*INSTRUCTIONS TO FOLLOW*:
Take the lines below beginning at the line that has "Save the field" and stopping after the line that has "Expand Responsive Visibility section", and print them exactly as they are, with no other lines.

Stored data
^^^^^^^^
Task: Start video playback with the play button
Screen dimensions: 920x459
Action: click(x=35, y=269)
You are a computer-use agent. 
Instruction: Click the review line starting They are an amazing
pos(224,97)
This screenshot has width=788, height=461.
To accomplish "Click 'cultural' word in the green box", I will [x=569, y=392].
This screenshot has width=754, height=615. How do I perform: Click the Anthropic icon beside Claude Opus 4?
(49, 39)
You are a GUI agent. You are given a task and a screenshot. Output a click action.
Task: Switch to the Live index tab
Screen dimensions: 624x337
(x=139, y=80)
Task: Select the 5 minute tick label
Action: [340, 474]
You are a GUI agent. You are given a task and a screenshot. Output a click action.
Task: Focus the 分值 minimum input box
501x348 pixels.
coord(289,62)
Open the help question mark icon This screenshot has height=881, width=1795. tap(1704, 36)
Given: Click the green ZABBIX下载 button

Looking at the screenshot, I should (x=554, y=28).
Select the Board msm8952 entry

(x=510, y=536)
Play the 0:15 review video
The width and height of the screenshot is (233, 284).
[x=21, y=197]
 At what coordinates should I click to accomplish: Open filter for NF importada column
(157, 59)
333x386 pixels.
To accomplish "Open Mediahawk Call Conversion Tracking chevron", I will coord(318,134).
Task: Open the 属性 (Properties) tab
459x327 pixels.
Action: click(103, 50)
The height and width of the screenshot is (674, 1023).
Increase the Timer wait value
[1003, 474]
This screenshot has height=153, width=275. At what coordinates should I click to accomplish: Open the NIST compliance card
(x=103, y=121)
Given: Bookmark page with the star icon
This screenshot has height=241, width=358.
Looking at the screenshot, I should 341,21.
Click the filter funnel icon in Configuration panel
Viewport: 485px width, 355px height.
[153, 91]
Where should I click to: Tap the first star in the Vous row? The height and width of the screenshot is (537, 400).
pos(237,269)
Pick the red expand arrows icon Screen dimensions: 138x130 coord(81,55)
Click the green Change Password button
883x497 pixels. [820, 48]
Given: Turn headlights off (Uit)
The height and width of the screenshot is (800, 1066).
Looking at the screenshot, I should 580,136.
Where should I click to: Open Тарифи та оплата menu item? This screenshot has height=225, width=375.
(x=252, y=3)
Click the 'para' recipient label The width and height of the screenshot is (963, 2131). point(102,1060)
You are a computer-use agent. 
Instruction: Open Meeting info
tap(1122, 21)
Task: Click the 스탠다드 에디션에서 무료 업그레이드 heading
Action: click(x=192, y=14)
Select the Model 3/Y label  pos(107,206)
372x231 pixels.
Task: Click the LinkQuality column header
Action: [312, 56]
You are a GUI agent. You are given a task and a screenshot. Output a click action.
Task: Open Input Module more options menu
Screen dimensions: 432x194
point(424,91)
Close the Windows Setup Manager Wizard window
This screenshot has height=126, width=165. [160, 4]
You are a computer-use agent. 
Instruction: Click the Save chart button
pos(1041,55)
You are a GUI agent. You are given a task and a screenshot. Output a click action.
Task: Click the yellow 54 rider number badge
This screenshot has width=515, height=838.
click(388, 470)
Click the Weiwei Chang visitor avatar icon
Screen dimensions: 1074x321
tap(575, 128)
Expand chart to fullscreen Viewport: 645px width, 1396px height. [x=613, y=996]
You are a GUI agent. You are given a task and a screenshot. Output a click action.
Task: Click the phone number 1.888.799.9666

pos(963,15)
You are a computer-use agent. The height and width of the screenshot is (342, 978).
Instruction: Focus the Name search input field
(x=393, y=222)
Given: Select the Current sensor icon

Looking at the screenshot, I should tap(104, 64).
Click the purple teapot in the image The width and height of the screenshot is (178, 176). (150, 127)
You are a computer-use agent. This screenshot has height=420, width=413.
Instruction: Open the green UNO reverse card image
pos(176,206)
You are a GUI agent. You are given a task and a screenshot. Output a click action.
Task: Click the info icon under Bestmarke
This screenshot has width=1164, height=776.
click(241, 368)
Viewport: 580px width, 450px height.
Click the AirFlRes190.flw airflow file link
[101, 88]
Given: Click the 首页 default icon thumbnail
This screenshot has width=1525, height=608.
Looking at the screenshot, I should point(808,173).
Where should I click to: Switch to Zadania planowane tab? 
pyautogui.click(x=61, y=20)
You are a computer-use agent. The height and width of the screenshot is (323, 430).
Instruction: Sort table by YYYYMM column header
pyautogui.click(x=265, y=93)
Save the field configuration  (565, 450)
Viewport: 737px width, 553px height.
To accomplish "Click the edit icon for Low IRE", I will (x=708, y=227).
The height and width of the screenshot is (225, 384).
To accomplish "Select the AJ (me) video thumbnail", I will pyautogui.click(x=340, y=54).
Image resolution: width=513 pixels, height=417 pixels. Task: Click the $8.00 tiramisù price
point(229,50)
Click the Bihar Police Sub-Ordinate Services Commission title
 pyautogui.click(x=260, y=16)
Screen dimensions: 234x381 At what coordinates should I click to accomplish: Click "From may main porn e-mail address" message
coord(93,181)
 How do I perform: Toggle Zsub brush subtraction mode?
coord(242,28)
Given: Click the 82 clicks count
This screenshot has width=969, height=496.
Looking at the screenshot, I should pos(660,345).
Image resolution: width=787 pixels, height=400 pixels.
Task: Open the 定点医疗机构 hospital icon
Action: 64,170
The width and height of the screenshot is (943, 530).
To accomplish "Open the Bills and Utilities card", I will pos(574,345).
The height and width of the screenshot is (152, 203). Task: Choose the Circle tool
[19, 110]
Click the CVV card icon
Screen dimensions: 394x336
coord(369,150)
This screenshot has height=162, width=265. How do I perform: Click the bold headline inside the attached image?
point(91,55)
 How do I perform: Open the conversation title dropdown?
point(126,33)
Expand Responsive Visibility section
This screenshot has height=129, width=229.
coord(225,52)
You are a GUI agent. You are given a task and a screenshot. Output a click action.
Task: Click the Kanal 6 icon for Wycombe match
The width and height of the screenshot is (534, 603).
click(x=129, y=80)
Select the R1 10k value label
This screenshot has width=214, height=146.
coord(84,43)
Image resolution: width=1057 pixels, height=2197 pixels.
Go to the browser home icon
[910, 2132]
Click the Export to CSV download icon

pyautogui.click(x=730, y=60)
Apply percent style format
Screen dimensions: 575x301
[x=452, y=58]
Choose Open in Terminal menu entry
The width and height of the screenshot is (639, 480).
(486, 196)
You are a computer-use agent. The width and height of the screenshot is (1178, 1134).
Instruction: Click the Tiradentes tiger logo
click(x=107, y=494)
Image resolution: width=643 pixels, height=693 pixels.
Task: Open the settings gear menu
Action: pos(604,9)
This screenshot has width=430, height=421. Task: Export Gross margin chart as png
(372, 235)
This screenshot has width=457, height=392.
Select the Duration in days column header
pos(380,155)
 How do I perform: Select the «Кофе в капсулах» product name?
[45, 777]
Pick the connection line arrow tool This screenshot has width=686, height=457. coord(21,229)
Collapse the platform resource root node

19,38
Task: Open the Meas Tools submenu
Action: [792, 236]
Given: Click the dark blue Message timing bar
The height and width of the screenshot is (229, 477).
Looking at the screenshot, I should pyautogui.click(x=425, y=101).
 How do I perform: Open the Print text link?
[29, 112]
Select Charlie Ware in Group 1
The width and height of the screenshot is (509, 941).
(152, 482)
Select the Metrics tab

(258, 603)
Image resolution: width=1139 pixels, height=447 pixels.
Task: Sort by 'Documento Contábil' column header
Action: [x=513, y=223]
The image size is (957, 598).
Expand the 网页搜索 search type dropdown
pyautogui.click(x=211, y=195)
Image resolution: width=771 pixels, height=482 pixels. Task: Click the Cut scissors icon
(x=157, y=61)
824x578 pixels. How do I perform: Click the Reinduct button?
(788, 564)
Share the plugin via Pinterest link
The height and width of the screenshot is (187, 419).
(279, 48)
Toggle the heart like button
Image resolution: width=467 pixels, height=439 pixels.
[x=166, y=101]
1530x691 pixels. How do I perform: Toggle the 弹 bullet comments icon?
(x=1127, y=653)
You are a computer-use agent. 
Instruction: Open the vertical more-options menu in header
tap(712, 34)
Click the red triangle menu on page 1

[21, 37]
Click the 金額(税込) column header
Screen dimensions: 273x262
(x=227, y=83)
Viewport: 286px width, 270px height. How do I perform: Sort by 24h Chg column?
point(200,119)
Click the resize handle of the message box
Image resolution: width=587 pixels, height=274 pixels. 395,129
^^^^^^^^
*EXERCISE OUTPUT*:
Save the field configuration  (565, 450)
Viewport: 737px width, 553px height.
To accomplish "Click the edit icon for Low IRE", I will (x=708, y=227).
The height and width of the screenshot is (225, 384).
To accomplish "Select the AJ (me) video thumbnail", I will pyautogui.click(x=340, y=54).
Image resolution: width=513 pixels, height=417 pixels. Task: Click the $8.00 tiramisù price
point(229,50)
Click the Bihar Police Sub-Ordinate Services Commission title
 pyautogui.click(x=260, y=16)
Screen dimensions: 234x381 At what coordinates should I click to accomplish: Click "From may main porn e-mail address" message
coord(93,181)
 How do I perform: Toggle Zsub brush subtraction mode?
coord(242,28)
Given: Click the 82 clicks count
This screenshot has width=969, height=496.
Looking at the screenshot, I should pos(660,345).
Image resolution: width=787 pixels, height=400 pixels.
Task: Open the 定点医疗机构 hospital icon
Action: 64,170
The width and height of the screenshot is (943, 530).
To accomplish "Open the Bills and Utilities card", I will pos(574,345).
The height and width of the screenshot is (152, 203). Task: Choose the Circle tool
[19, 110]
Click the CVV card icon
Screen dimensions: 394x336
coord(369,150)
This screenshot has height=162, width=265. How do I perform: Click the bold headline inside the attached image?
point(91,55)
 How do I perform: Open the conversation title dropdown?
point(126,33)
Expand Responsive Visibility section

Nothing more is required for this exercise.